Ia sedang mengamati nomor suaminya. Entah kenapa ia kepikiran suaminya. Namun ia gengsi untuk menghubunginya terlebih dahulu. Hati dan pikirannya bertolak belakang. Jarinya tak sengaja memencet tombol telpon, hal tersebut membuatnya panik dan langsung mematikannya.
Bunda Winda yang baru saja selesai mengkompres sempat terkejut karena mendengar handphone Erlangga berdering sebentar. Papa mengambilkan handphone untuk Erlangga khawatir ada yang perlu.
"Tolong lihat Bun, siapa yang misscall barusan."Ujar Erlangga.
Atas ijin orangnya Bunda pun melihatnya.
"My Wife." Sahut Bunda.
Sontak Erlangga terjaga dan merebut handphone dari tangan sang Bunda.
"Rifka, Bun."
Bunda mengulum senyum dan melirik suaminya.
"Telpon balik saja, mungkin ada perlu. Bunda keluar dulu ya."
"Terima kasih, bun."
"Iya sama-sama."
"Ayo Pa, kita keluar. Sepertinya putra kita akan mendapatkan obatnya." Goda Bunda.
"Hem ayo."
Hal tersebut membuat Erlangga salah tingkah.

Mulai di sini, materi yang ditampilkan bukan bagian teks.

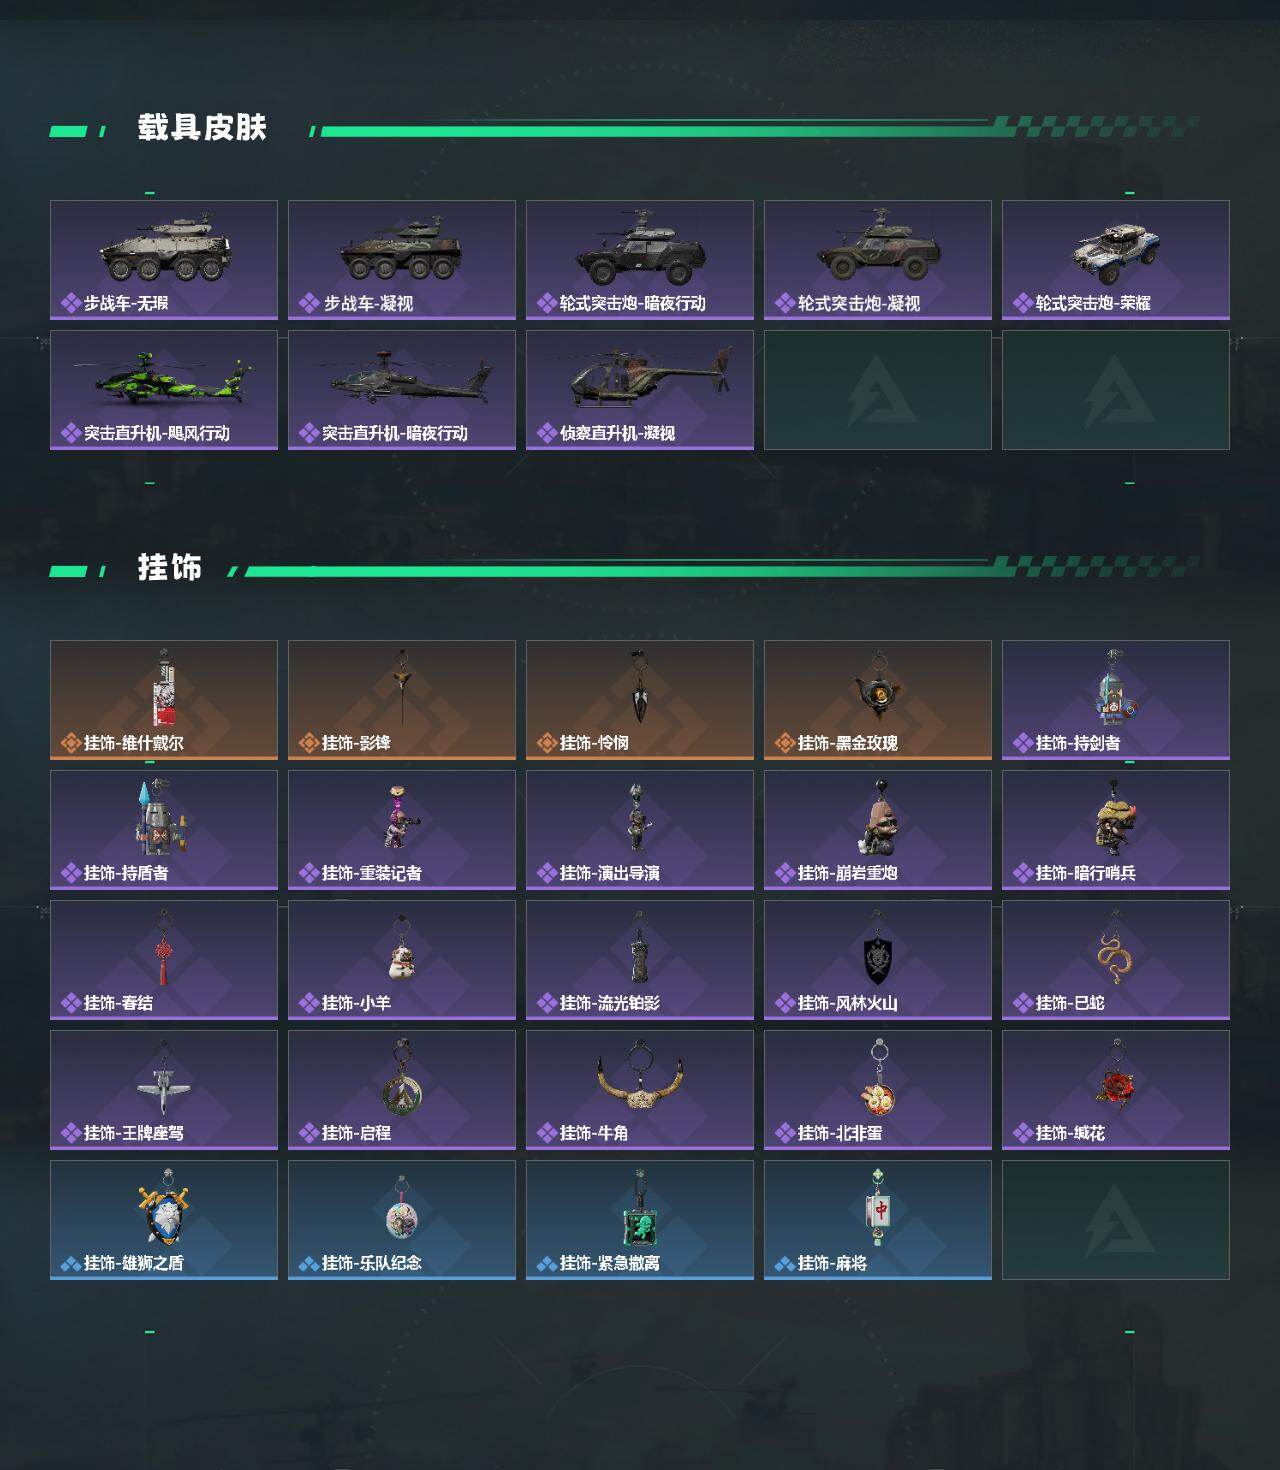Pick the 挂饰-王牌座驾 airplane charm
This screenshot has width=1280, height=1470.
[x=164, y=1090]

Ia pun segera menghubungi istrinya. Beberapa kali berdering, akhirnya diangkat juga.
"Assalamu'alaikum."
"Wa'alaikum salam."
"Kamu telpon tadi?"
"Ti-tidak kok, cuma kepencet tadi."
"Oh ya? Bohong, dosa lho!"
"Hem, iya nggak bohong. K-kamu baru bangun? Kok suaramu berat?"
"Aku demam."
"Hah, demam?"
"Hem, ini lagi dikompres."
"Eh, ka-kalau begitu istirahat saja lagi. Apa sudah minum obat?"
"Obat yang pahit sudah, obat yang manis belum."
"Memangnya ada obat manis? Sirup kali, buat anak kecil."
"Ada selain sirup."
"Apa?"
"Senyumanmu."
Tentu saja hal tersebut membuat Rifka tersipu malu.
"Ya Allah, ternyata dia bisa menggombal." Batin Rifka.
"Istriku...kok nggak jawab? Kamu pasti lagi tersenyum, iya kan?"
"Apaan sih, nggak kok."
"Huh... aku lagi sakit, tapi kamu nggak perhatiin. Dosa lho!"
"Astagfirullah... maaf. Kalau begitu sku akan menjengukmu."
"Benarkah?"
"Iya, nanti aku bilang Mami Papi dulu."
"Semoga mertuaku mengerti."
Mereka pun mengakhiri obrolan. Rifka malu mau bilang kepada Maminya. Tapi dalam hatinya ia cukup khawatir kepada suaminya. Rifka pun pergi ke kamar Maminya untuk memberitahu.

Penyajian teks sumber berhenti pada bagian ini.